In his brief urging the court to take up the Elmbrook case, Stanford Law School Professor Michael McConnell said the Seventh Circuit’s ruling was in conflict with decisions in other appeals courts upholding the use of church buildings for government purposes such as graduation ceremonies, classrooms, polling places, and post offices.

If allowed to stand, he said, the decision would unsettle longstanding practices in public schools and expose local governments to church-state litigation.

The Elmbrook School District had used the church auditorium for graduations from 2000 to '09.

None of the speeches or other content of the graduation ceremony involved a prayer, religious message, or an attempt to proselytize. And there was no suggestion that school officials were seeking to use the venue as a means to troll for religious converts.

Instead, the Chicago-based appeals court found that the church building – replete with displays of crosses and other symbols of the Christian faith – amounted to a religion-saturated and proselytizing environment.

In his dissent, Scalia said the Elmbrook case stemmed from litigants who were offended by public displays of religion.

“Religion, they believe, is a personal matter; if it must be given external manifestation, that should not occur in public places where others may be offended,” Scalia wrote.

“I can understand that attitude: It parallels my own toward the playing in public of rock music or Stravinsky.”

Scalia said that the decision in the Town of Greece case held that mere offense does not amount to a violation of the Establishment Clause.

“It is perhaps the job of school officials to prevent hurt feelings at school events. But that is decidedly not the job of the Constitution,” he said.

Although there were eleven nonreligious venues available to the school district, none including favorable features of the church, according to district officials. The church offered a large air conditioned, handicapped-accessible auditorium with comfortable seating, ample free parking, and two large “jumbotron” video screens. It was also close to the school.

The church charged a standard rental rate of $2,000 to $2,200 per graduation.

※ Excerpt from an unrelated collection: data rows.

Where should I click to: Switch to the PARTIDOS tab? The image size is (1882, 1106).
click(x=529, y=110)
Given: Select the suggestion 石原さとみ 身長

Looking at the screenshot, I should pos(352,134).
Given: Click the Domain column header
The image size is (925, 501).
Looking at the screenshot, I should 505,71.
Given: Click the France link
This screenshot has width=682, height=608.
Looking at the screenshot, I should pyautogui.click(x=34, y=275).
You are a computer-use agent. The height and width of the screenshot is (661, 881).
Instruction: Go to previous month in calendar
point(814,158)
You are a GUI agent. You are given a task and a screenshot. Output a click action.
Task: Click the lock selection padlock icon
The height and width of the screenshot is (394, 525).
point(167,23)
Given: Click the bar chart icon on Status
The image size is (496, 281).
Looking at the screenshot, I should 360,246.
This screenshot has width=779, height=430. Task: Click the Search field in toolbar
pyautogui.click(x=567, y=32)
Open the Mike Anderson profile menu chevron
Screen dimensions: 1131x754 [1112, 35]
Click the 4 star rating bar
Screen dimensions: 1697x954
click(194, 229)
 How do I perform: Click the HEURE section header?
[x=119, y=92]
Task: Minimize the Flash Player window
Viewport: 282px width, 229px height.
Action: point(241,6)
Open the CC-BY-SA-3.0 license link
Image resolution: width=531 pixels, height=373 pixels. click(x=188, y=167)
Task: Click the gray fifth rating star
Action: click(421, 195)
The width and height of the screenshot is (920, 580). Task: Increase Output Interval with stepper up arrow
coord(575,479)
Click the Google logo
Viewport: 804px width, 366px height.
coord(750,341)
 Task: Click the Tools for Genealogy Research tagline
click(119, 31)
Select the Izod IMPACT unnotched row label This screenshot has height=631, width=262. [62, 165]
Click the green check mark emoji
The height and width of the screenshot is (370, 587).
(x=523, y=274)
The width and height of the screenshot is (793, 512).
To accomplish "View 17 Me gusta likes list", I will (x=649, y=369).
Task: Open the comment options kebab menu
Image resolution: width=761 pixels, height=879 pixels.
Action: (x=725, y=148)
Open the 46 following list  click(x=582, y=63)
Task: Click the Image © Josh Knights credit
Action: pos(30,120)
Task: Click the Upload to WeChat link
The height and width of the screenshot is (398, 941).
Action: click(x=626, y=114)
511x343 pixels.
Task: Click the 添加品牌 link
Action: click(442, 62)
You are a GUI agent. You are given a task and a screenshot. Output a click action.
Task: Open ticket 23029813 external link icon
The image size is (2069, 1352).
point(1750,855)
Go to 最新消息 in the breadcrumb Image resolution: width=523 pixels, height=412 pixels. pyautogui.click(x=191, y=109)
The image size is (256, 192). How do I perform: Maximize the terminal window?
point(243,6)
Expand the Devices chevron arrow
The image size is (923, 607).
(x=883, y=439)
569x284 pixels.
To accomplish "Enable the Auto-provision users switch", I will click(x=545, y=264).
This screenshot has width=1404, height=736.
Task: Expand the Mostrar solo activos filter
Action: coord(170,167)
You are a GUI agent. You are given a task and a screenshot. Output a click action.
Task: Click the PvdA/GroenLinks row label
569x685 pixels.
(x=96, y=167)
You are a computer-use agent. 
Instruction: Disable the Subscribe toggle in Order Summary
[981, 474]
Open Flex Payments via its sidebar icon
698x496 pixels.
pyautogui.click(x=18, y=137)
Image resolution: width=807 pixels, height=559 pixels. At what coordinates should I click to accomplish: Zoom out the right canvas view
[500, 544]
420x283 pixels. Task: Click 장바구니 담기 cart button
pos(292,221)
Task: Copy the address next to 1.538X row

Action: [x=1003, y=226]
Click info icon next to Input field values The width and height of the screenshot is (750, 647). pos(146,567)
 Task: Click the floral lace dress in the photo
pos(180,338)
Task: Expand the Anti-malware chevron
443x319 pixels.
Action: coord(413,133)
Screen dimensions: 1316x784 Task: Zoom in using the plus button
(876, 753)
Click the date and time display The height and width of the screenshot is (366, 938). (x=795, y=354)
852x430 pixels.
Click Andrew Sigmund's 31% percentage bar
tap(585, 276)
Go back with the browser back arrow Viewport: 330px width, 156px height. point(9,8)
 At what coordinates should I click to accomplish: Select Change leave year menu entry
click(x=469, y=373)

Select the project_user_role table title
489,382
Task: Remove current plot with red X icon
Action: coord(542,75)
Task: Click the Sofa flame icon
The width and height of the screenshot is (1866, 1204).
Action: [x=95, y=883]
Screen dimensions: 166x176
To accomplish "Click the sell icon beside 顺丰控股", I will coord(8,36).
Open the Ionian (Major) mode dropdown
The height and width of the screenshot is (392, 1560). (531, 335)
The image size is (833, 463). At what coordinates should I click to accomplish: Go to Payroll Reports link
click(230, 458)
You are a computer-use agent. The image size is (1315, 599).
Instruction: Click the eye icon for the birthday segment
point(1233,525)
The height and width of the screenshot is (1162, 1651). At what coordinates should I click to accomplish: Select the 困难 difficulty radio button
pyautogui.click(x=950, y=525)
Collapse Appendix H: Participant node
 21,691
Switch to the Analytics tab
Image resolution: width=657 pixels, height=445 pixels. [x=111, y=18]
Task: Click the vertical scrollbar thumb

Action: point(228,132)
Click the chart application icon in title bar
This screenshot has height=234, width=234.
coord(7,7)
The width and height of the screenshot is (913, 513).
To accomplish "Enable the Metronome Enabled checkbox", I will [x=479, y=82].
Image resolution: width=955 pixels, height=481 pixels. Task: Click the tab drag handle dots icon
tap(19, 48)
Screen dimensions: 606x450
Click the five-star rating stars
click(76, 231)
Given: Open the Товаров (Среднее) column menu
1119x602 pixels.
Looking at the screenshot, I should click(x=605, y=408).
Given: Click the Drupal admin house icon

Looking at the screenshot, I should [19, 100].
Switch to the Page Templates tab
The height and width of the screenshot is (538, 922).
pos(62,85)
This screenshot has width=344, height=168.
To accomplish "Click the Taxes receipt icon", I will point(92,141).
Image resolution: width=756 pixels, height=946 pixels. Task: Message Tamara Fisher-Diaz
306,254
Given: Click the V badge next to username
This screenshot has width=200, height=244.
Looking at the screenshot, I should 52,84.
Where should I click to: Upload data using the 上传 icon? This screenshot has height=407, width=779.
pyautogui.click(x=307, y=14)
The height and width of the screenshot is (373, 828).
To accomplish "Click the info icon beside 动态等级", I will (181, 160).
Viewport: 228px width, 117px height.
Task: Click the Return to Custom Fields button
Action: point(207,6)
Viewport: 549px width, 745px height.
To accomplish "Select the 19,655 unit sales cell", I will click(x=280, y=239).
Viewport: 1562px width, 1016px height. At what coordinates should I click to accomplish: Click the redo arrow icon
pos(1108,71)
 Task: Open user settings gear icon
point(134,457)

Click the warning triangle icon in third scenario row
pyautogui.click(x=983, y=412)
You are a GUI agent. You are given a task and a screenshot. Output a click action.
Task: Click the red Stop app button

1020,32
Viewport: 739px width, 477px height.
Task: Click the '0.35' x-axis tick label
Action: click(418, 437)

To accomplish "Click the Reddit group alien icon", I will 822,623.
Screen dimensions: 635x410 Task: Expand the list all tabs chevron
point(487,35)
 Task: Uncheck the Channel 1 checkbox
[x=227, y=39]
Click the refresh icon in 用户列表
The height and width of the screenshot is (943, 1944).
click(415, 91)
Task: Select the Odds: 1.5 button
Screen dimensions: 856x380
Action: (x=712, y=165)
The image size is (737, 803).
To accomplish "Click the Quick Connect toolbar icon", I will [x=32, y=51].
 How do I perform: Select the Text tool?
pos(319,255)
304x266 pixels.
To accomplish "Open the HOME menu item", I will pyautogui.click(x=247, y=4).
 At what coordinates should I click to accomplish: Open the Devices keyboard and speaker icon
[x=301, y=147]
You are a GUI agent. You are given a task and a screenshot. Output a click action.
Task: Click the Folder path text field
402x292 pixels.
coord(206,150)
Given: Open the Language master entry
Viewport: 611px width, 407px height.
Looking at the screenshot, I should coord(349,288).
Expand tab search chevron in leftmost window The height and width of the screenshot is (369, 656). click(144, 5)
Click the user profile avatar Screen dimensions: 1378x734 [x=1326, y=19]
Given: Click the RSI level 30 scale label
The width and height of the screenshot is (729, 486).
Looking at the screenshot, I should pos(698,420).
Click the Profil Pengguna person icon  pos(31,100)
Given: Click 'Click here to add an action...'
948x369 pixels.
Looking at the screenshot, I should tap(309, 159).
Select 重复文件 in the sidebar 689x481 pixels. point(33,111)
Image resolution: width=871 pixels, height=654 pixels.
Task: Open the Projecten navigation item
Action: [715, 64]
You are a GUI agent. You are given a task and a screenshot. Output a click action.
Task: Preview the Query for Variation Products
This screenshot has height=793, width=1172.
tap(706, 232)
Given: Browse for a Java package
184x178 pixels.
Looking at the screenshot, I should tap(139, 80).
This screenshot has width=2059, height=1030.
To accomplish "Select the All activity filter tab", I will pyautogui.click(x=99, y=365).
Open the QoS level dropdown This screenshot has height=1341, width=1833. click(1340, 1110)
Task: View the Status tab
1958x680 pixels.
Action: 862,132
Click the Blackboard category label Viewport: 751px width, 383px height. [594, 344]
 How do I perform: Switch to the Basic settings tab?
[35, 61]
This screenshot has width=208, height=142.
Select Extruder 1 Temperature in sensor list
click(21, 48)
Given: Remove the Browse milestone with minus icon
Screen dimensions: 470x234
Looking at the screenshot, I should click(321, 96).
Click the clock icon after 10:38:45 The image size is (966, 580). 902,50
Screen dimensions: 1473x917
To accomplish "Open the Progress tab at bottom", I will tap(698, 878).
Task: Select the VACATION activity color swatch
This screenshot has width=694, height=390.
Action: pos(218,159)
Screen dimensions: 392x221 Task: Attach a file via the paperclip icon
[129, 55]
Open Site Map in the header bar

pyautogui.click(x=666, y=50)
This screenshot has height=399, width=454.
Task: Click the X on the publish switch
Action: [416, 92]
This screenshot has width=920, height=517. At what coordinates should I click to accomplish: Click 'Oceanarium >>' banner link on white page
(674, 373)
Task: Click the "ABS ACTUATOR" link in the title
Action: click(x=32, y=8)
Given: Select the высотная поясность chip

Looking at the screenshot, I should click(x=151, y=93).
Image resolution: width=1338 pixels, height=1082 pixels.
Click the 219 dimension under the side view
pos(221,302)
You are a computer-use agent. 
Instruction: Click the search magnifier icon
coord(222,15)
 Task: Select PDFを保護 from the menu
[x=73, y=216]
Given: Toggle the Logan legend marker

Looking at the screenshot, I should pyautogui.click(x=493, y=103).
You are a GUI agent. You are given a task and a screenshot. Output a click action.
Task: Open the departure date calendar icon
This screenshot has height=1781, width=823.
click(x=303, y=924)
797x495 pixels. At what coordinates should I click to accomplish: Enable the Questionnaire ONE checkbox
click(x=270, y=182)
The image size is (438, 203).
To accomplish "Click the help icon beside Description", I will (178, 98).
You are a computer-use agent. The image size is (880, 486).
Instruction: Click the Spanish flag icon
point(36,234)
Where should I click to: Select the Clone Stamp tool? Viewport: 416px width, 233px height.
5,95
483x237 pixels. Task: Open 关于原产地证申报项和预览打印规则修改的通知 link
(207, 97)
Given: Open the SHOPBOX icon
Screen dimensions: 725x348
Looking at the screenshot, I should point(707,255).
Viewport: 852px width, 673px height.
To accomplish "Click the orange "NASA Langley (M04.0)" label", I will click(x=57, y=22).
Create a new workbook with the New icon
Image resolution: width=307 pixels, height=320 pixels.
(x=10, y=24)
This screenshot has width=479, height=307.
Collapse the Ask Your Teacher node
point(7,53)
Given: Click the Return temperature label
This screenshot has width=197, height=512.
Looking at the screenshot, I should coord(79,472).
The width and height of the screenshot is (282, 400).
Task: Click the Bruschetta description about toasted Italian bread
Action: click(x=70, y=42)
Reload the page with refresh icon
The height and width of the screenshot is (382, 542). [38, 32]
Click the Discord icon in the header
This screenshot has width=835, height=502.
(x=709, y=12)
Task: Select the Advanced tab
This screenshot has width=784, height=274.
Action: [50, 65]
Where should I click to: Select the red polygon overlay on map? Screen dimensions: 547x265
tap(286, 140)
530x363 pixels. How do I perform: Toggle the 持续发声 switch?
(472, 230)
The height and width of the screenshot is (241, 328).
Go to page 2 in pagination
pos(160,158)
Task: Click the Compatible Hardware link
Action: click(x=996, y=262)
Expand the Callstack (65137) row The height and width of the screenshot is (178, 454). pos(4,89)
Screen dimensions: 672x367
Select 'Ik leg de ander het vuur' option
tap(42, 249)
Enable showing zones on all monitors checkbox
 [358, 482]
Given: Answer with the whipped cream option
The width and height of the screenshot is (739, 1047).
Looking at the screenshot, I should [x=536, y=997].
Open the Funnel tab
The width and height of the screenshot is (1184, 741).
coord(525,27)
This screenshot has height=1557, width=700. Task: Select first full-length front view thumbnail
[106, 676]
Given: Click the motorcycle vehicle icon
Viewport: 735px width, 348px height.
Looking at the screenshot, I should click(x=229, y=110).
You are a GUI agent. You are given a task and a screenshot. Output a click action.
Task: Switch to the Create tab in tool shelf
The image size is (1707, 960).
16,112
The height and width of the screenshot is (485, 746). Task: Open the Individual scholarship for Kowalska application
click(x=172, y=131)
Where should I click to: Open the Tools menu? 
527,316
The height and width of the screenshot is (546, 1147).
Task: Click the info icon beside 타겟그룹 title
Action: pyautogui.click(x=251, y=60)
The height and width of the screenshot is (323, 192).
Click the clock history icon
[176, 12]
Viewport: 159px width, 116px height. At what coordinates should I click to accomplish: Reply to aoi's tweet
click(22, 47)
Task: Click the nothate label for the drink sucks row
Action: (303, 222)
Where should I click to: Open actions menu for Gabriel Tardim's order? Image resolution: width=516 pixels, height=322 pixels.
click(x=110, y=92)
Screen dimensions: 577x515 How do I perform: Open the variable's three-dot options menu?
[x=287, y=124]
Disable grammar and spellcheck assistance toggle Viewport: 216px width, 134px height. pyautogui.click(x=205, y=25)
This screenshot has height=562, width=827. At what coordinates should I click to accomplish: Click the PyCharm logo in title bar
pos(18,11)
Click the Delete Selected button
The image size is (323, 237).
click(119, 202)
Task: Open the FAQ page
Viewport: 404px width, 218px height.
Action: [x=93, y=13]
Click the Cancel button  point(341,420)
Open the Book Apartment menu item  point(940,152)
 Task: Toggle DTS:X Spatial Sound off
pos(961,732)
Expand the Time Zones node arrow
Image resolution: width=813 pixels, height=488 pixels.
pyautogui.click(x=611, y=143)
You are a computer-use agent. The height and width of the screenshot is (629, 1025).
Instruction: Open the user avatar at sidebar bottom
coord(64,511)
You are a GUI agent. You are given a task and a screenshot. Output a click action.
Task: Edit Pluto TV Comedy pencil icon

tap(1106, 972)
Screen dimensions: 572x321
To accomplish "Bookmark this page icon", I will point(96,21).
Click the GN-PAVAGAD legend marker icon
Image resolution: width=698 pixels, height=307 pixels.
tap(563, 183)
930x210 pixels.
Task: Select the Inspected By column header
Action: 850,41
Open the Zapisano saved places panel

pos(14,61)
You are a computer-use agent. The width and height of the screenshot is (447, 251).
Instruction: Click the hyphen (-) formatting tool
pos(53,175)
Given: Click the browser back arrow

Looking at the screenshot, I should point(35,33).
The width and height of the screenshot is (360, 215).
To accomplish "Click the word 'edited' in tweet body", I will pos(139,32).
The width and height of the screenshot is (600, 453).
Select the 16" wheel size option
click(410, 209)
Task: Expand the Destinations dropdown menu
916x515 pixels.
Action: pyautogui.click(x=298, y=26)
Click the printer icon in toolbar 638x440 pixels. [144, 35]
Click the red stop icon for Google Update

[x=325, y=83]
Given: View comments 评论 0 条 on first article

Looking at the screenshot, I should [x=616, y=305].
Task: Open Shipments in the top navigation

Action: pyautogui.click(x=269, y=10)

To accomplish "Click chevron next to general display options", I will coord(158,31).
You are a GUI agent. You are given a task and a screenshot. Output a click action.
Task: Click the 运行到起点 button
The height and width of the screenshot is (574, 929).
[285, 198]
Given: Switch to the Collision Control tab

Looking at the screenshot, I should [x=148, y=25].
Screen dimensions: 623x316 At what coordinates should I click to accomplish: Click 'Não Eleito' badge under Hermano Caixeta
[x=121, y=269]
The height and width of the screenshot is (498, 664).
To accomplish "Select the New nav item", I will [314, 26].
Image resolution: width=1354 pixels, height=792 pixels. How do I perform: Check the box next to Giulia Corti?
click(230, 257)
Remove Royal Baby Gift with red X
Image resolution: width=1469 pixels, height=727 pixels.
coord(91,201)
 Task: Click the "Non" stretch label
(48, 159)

But not everyone was happy. A group of nine students and parents complained that attending the event in a church containing religious symbolism made them feel uncomfortable, offended, unwelcome, and angry.

They sued, asking a federal judge to order the school district to stop using the church. The judge ruled in favor of the school district, and a thee-judge appeals court panel agreed, upholding the decision 2-1.

The case then was taken up by the full Seventh Circuit. It is that court that reversed and ruled that the arrangement violated church-state separation.

Although the case has continued in the courts, Elmbrook School District no longer has to rely on a rented venue for its graduation. The district completed a renovation to a high school gymnasium where graduations now take place.

But another nearby school has had to make alternative arrangements after the appeals court decision. The school is renting Miller Park, a 42,200-seat baseball stadium at a cost three times that of the Elmwood Church.

“After the decision below, only a rare school district would risk $400,000 in attorneys’ fees to save $15,000 in graduation costs,” Professor McConnell said in his brief.